Naughton also noted that, while combined cycle plants generally earn more from the capacity and ancillary service markets than in the capacity market, fossil peaker plants are increasingly reliant on capacity market revenues.
“These observations indicate that some older, less efficient units could face exit decisions if current market conditions persist, especially when faced with large capital and fixed operating expenses,” the IMM wrote in its report.
Naughton said the IMM has seen “gradual” impacts of the clean energy transition so far on supply and demand. Average solar output in the region doubled between 2020 and 2024, but wind output remained stagnant during this period.
Behind-the-meter solar growth has led to a growing duck curve in the region, with mid-day demand frequently dropping below nighttime levels. This has caused growing morning and evening ramp requirements and is beginning to present increased arbitrage opportunities for energy storage resources, Naughton said.
While the saturation of the storage market has led to declining regulation revenues, energy market revenues have started to tick up for storage resources, he said.
Recommendations
Naughton also discusses the IMM’s recommended market changes, which include a proposal to subject exports to pay-for-performance (PFP) penalties during capacity scarcity events.
PFP payments are intended to incentivize resource performance during capacity shortages. While imports receive the PFP rate and LMP, “exporting-only participants are only charged the LMP,” Naughton said, adding that this “over-incentivizes procuring imports” instead of limiting exports.
He said participants that both import and export power during a scarcity event are subject to PFP netting rules, but there could be a “gaming opportunity” for related companies to schedule imports and exports during a scarcity event and profit without delivering actual energy.
To fix this issue, the Monitor has recommended that ISO-NE “apply the PFP rate symmetrically to exports, aligning financial incentives and ensuring that external transactions — whether imports or reduced exports — are valued equally for their contribution to system reliability.”
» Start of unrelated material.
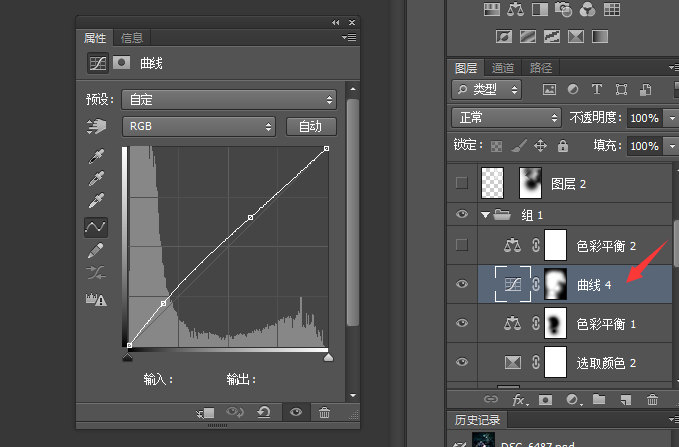The height and width of the screenshot is (447, 679).
Task: Click the smooth curve values icon
Action: click(x=96, y=273)
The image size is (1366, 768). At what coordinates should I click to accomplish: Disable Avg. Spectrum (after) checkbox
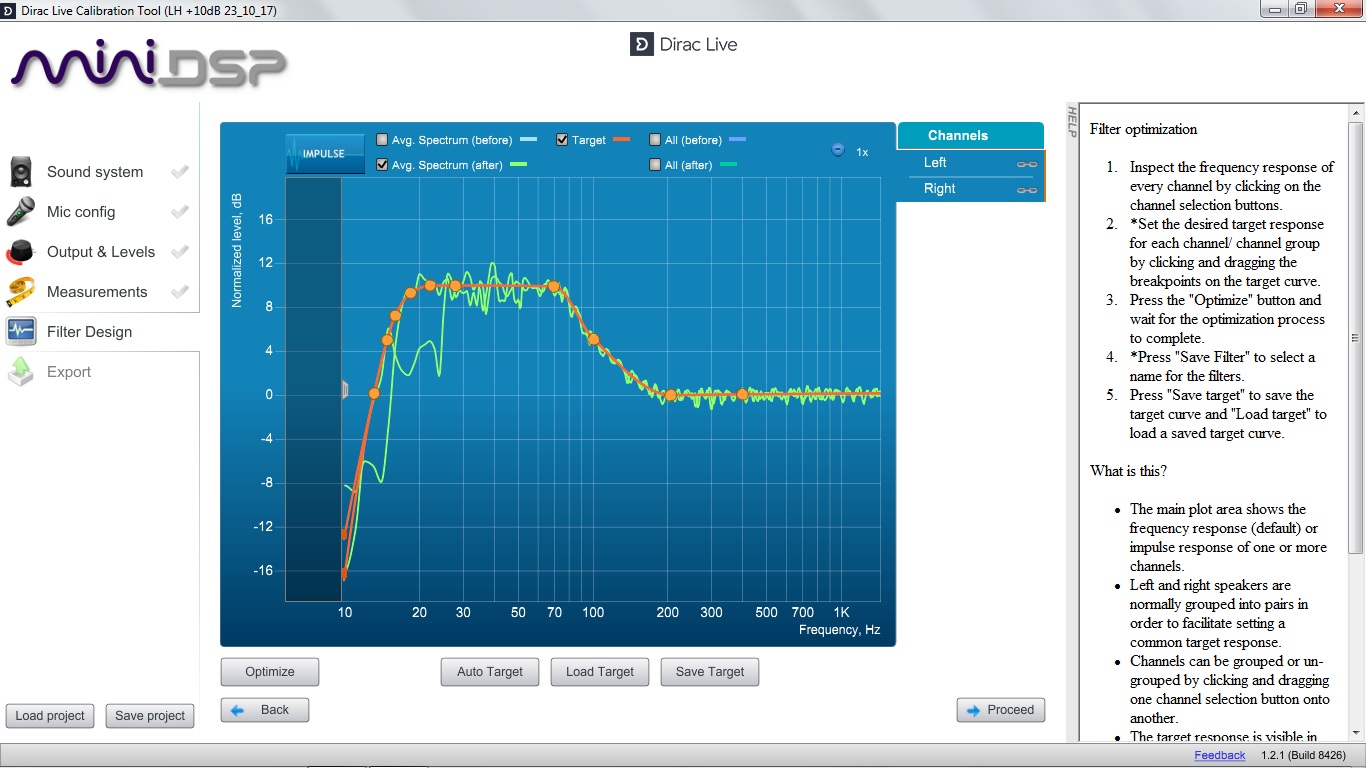tap(382, 165)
Responding to the proposal, some stakeholders expressed a concern about applying the PFP to capacity-backed exports and asked ISO-NE to exempt them from performance penalties.
The Monitor has recommended that ISO-NE update its bidding software “to allow low-cost resources to more easily submit real-time specific offers” and change the external interface clearing rules “to reduce incentives for strategic virtual bidding and incentivize participants to submit more accurate, cost-reflective offers closer to the operating day.”
Asset-condition Review
During the MC meeting, ISO-NE COO Vamsi Chadalavada discussed the RTO’s work to establish an asset-condition reviewer role.
The RTO has agreed to pursue this role at the urging of states and consumer advocates and with the agreement of the transmission owners. It has stressed it will not take on a regulatory function investigating the prudence of investments. Instead, its role would be aimed at increasing transparency into projects and could, hypothetically, provide information that would aid stakeholders in prudence challenges with FERC. (See ISO-NE Open to Asset Condition Review Role amid Rising Costs.)
Chadalavada said ISO-NE’s work is complicated by the fact that no similar role exists elsewhere in the U.S., requiring the RTO to develop these capabilities from scratch. Once developed, the role could serve as an example for the rest of the country, he added.
He noted that ISO-NE has hired Electrical Consultants Inc. to “help develop a framework for a new asset-condition reviewer role,” as well as to “review selected asset-condition projects in the interim review cycle, through the end of 2026.”
ISO-NE stillis working to determine which projects it will include in this interim review process generally but will focus on high-cost or abnormal projects, he said.